Bibliographic record
Abstract
e23134 Background: Lung adenocarcinoma (LA) is the most common lung malignancy. Recently, a novel histologic classification was recognized as a stage-independent predictor of survival. Furthermore, important molecular discoveries in the lung cancer genome have identified targetable driver mutations that led to new therapeutic interventions. The purpose of this study was to assess clinico-pathologic and molecular characteristics of patients with resected LA at our centre. Methods: Through pathology records we identified patients with resected LA between January 2005 - December 2008. We collected demographic, treatment, pathologic tumor characteristics and disease outcomes. Molecular analysis was undertaken to investigate genomic profile by next generation sequencing assays (NGS). Data were analyzed to determine associations between clinico-pathologic and molecular characteristics and disease outcomes (chi-square tests, independent samples t-tests and Mann-Whitney U). Results: We identified 121 eligible patients. Mean age: 65; 58% female; 7% nonsmokers; 81% lobectomy.
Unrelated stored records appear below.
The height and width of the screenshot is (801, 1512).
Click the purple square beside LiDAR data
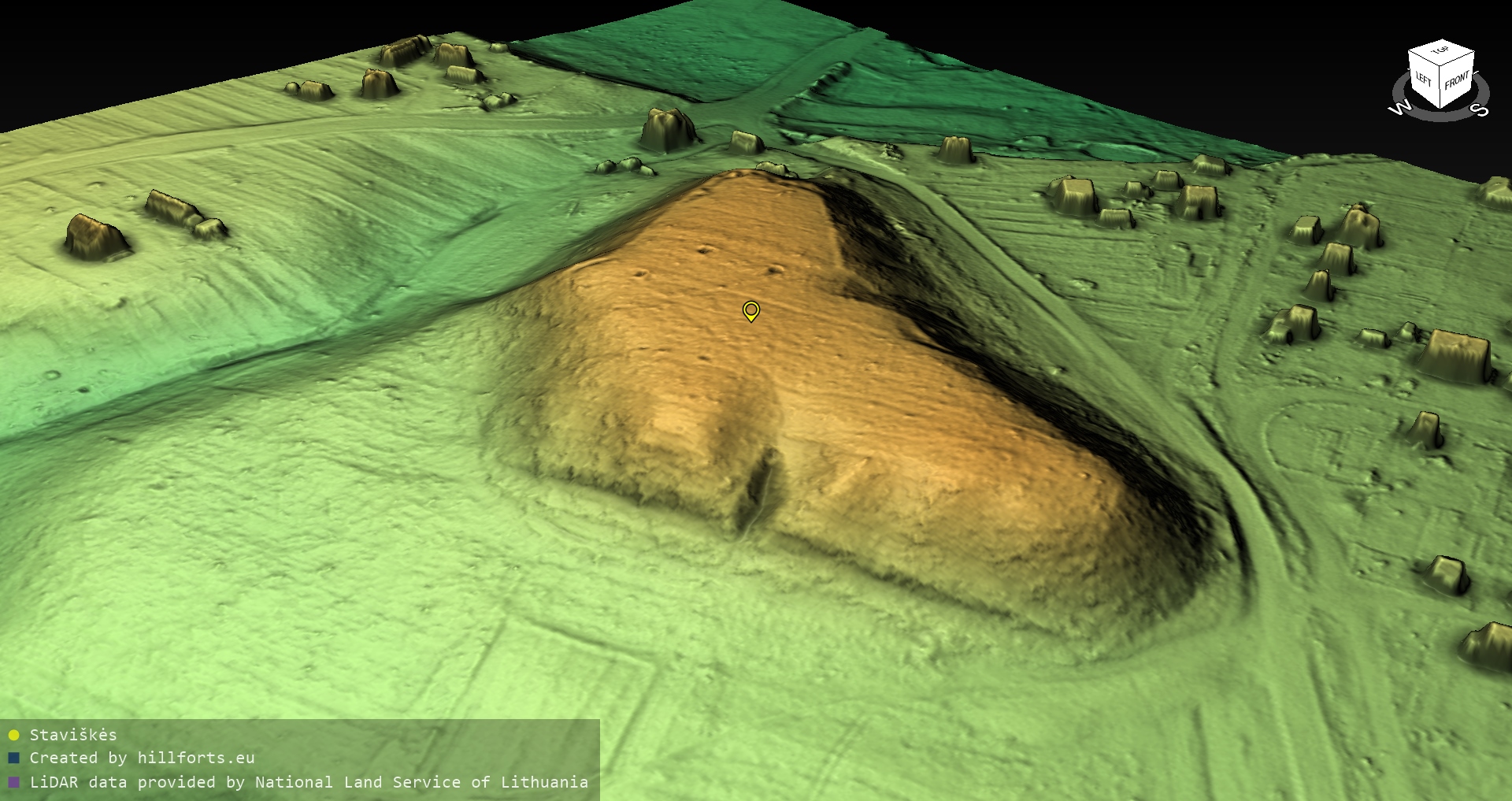coord(13,782)
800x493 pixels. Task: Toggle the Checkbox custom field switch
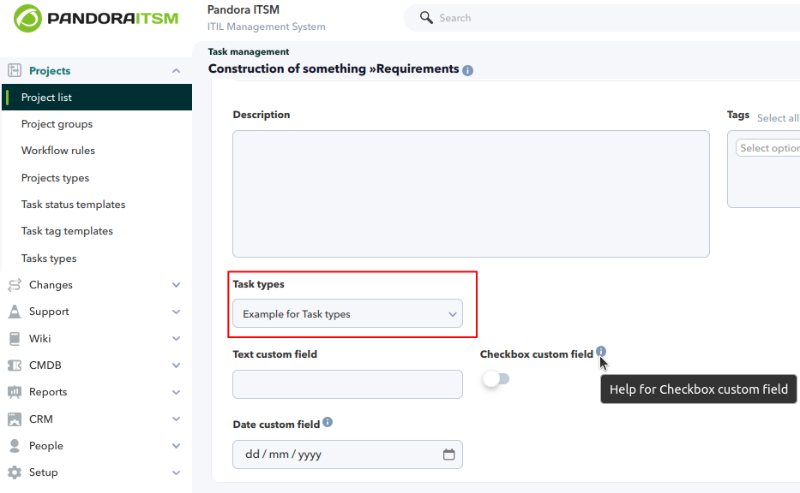496,379

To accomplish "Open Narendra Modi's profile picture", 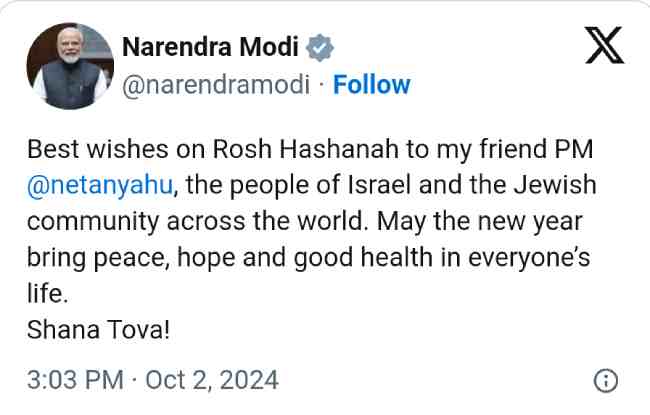I will (70, 66).
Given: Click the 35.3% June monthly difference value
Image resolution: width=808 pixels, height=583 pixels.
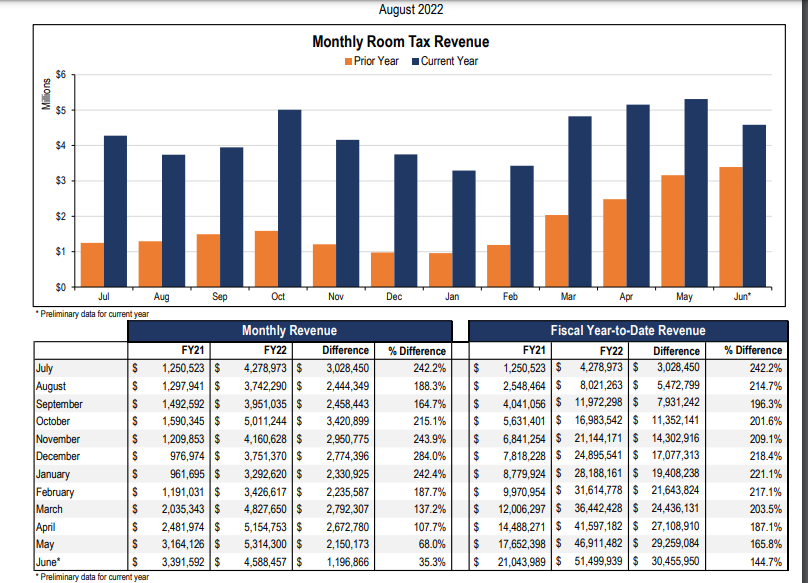Looking at the screenshot, I should [431, 563].
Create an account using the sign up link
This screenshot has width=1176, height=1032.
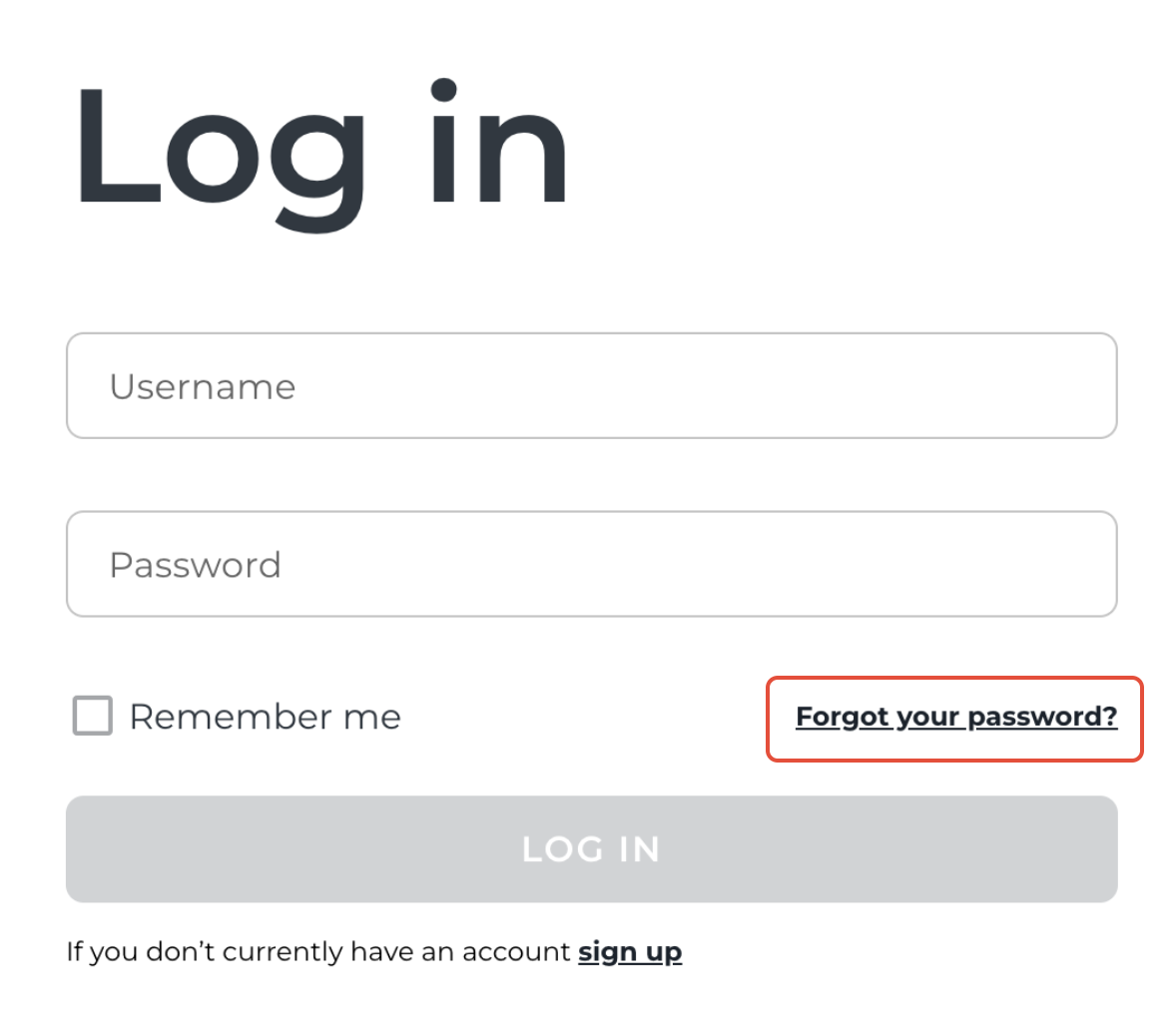click(x=630, y=952)

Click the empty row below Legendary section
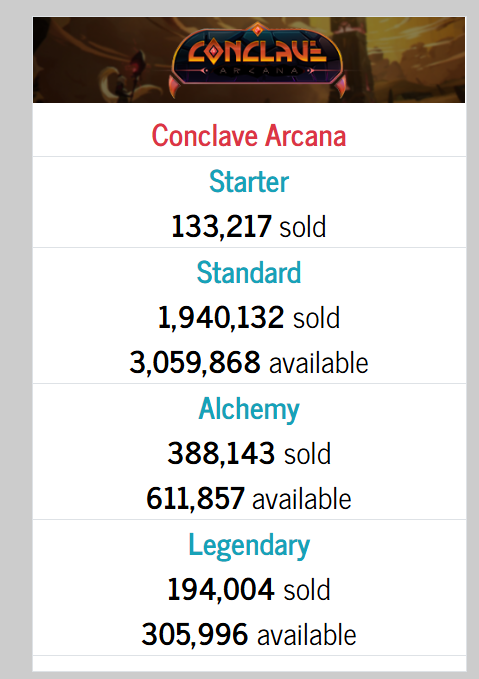249,663
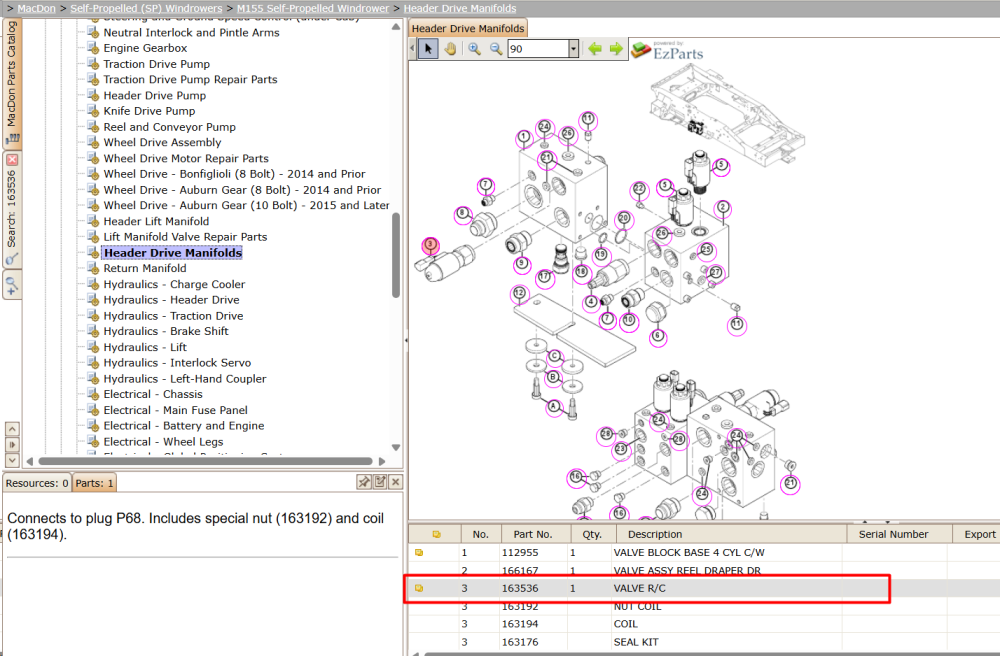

Stage distribution: I – 64%, II – 20%, III – 16%. Histologic subtype: mucinous 9%; lepidic 11%; acinar 46%; solid 27%; micro/papillary 7%. Neo/adjuvant therapy – 35%. Of these patients we obtained DNA and RNA from 36 tumors and molecular analysis was successful on all samples. Genomic alterations results: KRAS – 55%; EGFR – 11%; p53 – 51%; MET 8%; RET – 6%; HER 2 – 3% BRAF – 3%; ALK and ROS – 0%. Five-year overall survival (OS) was 69%; by stage: I – 79%; II – 37%; III – 65%; by neo/adjuvant therapy (yes vs no): stage I – 85 vs 78%; II – 41 vs 29%; III – 50 vs 87%; by histologic subtype: mucinous – 82%; lepidic – 92%; acinar – 70%; solid/micro/papillary – 56%; by KRAS status: wild-type 75%, mutated 74%. Conclusions: In this predominantly smoking population with resected LA the most common histologic subtype was acinar; the proportion of KRAS-mutations was higher than the national average, and the incidence of RET rearrangements was higher than expected. In this small study significant OS benefit with neo/adjuvant therapy was seen in stage I and II LA but not stage III; no significant associations were found between histological subtypes and KRAS mutation status.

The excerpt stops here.